There are of course such things as commodities—an asset class some readers may find it strange we have neglected thus far to mention. Our view has been that investments with little or negative intrinsic yield should be used sparingly, foremost as hedges or diversifiers in a balanced portfolio. Over time, through periods of high and low inflation, equity and equity-like investments have been key to growing wealth. Commodities are subject to volatile swings of supply and demand, requiring that investors who place large bets have unique macroeconomic insight or short-term trading prowess. Commodities and currencies can serve as a portfolio hedge, though hedging efficiently and at the right time, takes tremendous skill. Therefore we champion portfolios that seek inflation protection largely through well diversified equity holdings and to limit such macro bets to a small portion of total assets.

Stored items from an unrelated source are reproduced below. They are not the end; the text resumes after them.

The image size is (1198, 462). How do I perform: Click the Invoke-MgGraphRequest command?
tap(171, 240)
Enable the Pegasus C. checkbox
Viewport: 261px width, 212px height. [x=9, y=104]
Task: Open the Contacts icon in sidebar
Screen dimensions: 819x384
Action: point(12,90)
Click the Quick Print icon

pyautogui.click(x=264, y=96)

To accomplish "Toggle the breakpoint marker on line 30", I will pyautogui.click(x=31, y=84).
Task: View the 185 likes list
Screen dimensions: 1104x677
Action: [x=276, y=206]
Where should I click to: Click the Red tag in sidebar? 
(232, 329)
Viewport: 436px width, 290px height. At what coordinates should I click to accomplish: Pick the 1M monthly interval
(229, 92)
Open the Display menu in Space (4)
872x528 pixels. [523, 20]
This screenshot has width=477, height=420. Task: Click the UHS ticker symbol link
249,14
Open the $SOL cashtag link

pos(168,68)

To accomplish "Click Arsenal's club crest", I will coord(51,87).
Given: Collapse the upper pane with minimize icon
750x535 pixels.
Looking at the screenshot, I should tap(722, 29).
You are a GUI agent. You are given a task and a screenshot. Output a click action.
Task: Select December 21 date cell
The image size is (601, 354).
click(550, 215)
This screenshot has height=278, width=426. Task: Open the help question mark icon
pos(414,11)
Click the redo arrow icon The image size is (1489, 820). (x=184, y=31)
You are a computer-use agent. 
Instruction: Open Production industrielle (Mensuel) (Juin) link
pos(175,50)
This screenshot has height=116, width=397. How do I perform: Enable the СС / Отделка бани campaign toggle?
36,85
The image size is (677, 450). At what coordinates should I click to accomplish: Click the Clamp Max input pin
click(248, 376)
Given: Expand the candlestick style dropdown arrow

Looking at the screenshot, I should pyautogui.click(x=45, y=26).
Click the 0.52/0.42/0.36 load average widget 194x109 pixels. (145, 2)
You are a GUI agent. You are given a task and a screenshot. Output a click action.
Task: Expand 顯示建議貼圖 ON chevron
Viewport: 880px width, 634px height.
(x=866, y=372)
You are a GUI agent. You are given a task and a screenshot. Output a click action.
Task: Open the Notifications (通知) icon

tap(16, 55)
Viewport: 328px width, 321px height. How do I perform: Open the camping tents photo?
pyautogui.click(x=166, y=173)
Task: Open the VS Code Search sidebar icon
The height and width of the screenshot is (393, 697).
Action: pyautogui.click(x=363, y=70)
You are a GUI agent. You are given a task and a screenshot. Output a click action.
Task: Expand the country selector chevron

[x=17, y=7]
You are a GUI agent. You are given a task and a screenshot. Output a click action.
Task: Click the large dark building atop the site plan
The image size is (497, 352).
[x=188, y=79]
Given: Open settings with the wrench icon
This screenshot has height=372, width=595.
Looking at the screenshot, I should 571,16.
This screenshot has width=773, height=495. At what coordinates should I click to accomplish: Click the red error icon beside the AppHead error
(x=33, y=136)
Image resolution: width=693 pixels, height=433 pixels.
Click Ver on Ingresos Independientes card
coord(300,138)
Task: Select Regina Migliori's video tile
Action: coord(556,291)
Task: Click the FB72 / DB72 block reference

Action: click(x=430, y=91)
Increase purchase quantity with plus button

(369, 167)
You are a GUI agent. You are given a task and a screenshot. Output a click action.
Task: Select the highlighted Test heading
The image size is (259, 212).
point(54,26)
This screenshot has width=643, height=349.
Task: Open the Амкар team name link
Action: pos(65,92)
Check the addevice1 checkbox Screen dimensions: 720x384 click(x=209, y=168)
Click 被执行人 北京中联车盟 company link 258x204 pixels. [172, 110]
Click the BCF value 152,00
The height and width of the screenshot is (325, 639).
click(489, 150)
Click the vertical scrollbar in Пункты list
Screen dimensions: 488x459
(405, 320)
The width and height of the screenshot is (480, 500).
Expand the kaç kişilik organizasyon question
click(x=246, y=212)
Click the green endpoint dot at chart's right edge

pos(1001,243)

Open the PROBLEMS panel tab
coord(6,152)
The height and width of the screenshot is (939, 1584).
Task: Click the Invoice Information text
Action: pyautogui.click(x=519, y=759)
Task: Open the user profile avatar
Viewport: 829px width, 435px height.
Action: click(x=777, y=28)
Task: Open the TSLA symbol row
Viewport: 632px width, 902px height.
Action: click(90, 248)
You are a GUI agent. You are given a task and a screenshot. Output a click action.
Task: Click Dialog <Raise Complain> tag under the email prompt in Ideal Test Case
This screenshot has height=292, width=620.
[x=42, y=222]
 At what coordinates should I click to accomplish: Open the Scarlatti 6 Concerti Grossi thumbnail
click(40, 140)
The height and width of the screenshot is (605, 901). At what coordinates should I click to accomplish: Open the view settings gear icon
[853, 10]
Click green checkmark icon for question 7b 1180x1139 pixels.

We have taken 4,000 words and two dozen charts to make a number of rather simple points. Inflation is running higher as a consequence of an extremely robust economic recovery. That recovery has been aided by substantial policy stimulus, and is increasingly broad based. It is natural to expect some bottlenecks and traffic jams. Asset price volatility always ensues when investors digest rapid change. At present, there is every reason to trust the Federal Reserve when it expects that a period of high inflation will be transitory. But as supply pressures diminish the economy will transit to regime of more fiscal support, a less aggressive monetary reaction function, and perhaps more investment and less inequality. These are generally developments to be welcomed, but which also augur inflation rates higher than those to which we have become accustomed. If policymakers avoid a significant error, and if a major supply shock (likely in the form of industrial and agricultural commodity prices) can be avoided it should be possible to keep inflation expectations contained. With inflation forecast to run a bit hot and then to moderate throughout 2022 and 2023, the Fed may see itself sitting in a sweet spot. Over the next several years, most signs point to inflation moderately but not dramatically greater than two percent. This is a consummation devoutly to be wished. The sweet spot could turn into a hot seat in the span of a quarter or two, and policymakers will need to act to reassure markets. We will prepare for the risks of something worse, and steer clear of assets (for example long-term bonds and mega-growth story stocks) priced for perfection. And we will watch inflation indicators closely as data come in throughout the year. On the whole, however, while cautious around inflation expectations, we view the medium-term outlook fairly optimistically.
2 “CAGR” = Compound Annual Growth Rate.
3 Morgan Stanley Equity Strategy, “Weekly Warm-up: Supply Shortages Abound; Stick with Quality as Market Narrows Further.” Research Report. May 10, 2021.